県内の未解決殺人事件について情報の提供を呼び掛けるポスター

県内の未解決殺人事件について情報の提供を呼び掛けるポスター

 香川県内で未解決となっている3件の殺人事件で、県警察協会(会長・木下県警本部長)は、犯人逮捕に結び付く有力な情報に最大100万円の懸賞金を支払う「重要事件等懸賞金支援制度」の適用期間を1日から来年7月31日まで1年間延長する。延長は今回で5回目。県警刑事企画課は「どんなささいなことでもいいので、できるだけ多くの情報をお願いしたい」と呼び掛けている。

 この制度は、未解決重要事件などの被害者や遺族らの要請に基づき、同協会が懸賞金などの資金を援助するもので、殺人罪などの公訴時効廃止を受け、2010年に創設。制度開始と同時に3件の未解決殺人事件を対象とした。

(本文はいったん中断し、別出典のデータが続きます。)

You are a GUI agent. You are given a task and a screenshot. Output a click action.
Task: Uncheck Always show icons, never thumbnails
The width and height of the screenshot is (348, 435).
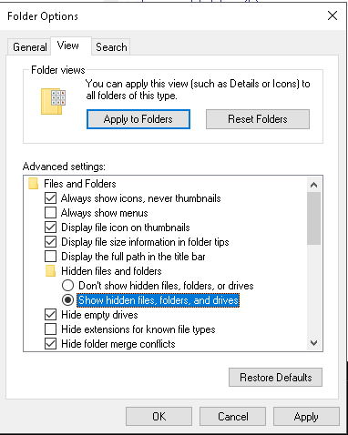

 対象となっているのは、旧琴南町の女子高生殺人遺体遺棄(1997年3月発生)▽坂出市の女性経営者殺害(同年12月発生)▽東かがわ市の女性元幼稚園長殺害(05年3月発生)―の各事件。県警はこれまでに3事件合わせて延べ約12万5千人の捜査員を投入している。

 同課によると、事件発生から今年6月末までに、3事件に寄せられた情報は計216件。このうち、制度創設以降は81件あるが年々減少している。

 期間延長に合わせ、同協会は新しいポスターやチラシ約6万枚を作製。現場周辺の住民に配布するほか、街頭活動などで活用する。情報提供は各事件の管内警察署のほか、県警捜査1課〈0120(120)016〉。